Print out every entry that follows, exactly as written.

BEGIN Data under study

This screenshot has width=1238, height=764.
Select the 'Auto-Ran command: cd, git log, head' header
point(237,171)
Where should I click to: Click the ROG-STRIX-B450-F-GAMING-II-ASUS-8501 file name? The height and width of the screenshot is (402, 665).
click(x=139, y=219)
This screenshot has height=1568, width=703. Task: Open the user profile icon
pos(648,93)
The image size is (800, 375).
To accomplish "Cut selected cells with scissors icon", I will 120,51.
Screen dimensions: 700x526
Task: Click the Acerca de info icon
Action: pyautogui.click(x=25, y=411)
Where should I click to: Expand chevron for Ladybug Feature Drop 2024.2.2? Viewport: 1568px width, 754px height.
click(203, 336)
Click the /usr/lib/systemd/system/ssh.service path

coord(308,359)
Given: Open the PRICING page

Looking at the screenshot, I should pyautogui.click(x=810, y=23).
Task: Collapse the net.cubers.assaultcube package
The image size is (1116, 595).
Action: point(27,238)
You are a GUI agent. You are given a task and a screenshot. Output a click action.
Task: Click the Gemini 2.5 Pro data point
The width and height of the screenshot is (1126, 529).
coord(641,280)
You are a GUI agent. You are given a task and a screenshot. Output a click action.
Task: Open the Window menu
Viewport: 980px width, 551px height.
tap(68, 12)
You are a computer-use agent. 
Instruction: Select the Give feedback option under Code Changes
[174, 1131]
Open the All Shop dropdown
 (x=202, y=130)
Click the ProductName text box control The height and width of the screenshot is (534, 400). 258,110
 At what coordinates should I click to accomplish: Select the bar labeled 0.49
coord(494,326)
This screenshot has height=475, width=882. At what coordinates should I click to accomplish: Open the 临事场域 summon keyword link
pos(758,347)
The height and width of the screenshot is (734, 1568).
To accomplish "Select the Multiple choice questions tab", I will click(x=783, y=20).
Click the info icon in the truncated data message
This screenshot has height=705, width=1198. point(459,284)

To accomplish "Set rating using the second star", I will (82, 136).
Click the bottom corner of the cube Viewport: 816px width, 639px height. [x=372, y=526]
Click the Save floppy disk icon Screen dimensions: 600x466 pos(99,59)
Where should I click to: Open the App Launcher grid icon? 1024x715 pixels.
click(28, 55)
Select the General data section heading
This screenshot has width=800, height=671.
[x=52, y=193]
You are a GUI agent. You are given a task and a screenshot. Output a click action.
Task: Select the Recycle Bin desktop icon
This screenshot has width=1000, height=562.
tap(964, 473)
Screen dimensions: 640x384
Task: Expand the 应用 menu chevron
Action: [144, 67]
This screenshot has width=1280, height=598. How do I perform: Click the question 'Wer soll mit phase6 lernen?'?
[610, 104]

END Data under study

● **Answer for the task**:
This screenshot has width=1238, height=764.
Select the 'Auto-Ran command: cd, git log, head' header
point(237,171)
Where should I click to: Click the ROG-STRIX-B450-F-GAMING-II-ASUS-8501 file name? The height and width of the screenshot is (402, 665).
click(x=139, y=219)
This screenshot has height=1568, width=703. Task: Open the user profile icon
pos(648,93)
The image size is (800, 375).
To accomplish "Cut selected cells with scissors icon", I will 120,51.
Screen dimensions: 700x526
Task: Click the Acerca de info icon
Action: pyautogui.click(x=25, y=411)
Where should I click to: Expand chevron for Ladybug Feature Drop 2024.2.2? Viewport: 1568px width, 754px height.
click(203, 336)
Click the /usr/lib/systemd/system/ssh.service path

coord(308,359)
Given: Open the PRICING page

Looking at the screenshot, I should pyautogui.click(x=810, y=23).
Task: Collapse the net.cubers.assaultcube package
The image size is (1116, 595).
Action: point(27,238)
You are a GUI agent. You are given a task and a screenshot. Output a click action.
Task: Click the Gemini 2.5 Pro data point
The width and height of the screenshot is (1126, 529).
coord(641,280)
You are a GUI agent. You are given a task and a screenshot. Output a click action.
Task: Open the Window menu
Viewport: 980px width, 551px height.
tap(68, 12)
You are a computer-use agent. 
Instruction: Select the Give feedback option under Code Changes
[174, 1131]
Open the All Shop dropdown
 (x=202, y=130)
Click the ProductName text box control The height and width of the screenshot is (534, 400). 258,110
 At what coordinates should I click to accomplish: Select the bar labeled 0.49
coord(494,326)
This screenshot has height=475, width=882. At what coordinates should I click to accomplish: Open the 临事场域 summon keyword link
pos(758,347)
The height and width of the screenshot is (734, 1568).
To accomplish "Select the Multiple choice questions tab", I will click(x=783, y=20).
Click the info icon in the truncated data message
This screenshot has height=705, width=1198. point(459,284)

To accomplish "Set rating using the second star", I will (82, 136).
Click the bottom corner of the cube Viewport: 816px width, 639px height. [x=372, y=526]
Click the Save floppy disk icon Screen dimensions: 600x466 pos(99,59)
Where should I click to: Open the App Launcher grid icon? 1024x715 pixels.
click(28, 55)
Select the General data section heading
This screenshot has width=800, height=671.
[x=52, y=193]
You are a GUI agent. You are given a task and a screenshot. Output a click action.
Task: Select the Recycle Bin desktop icon
This screenshot has width=1000, height=562.
tap(964, 473)
Screen dimensions: 640x384
Task: Expand the 应用 menu chevron
Action: [144, 67]
This screenshot has width=1280, height=598. How do I perform: Click the question 'Wer soll mit phase6 lernen?'?
[610, 104]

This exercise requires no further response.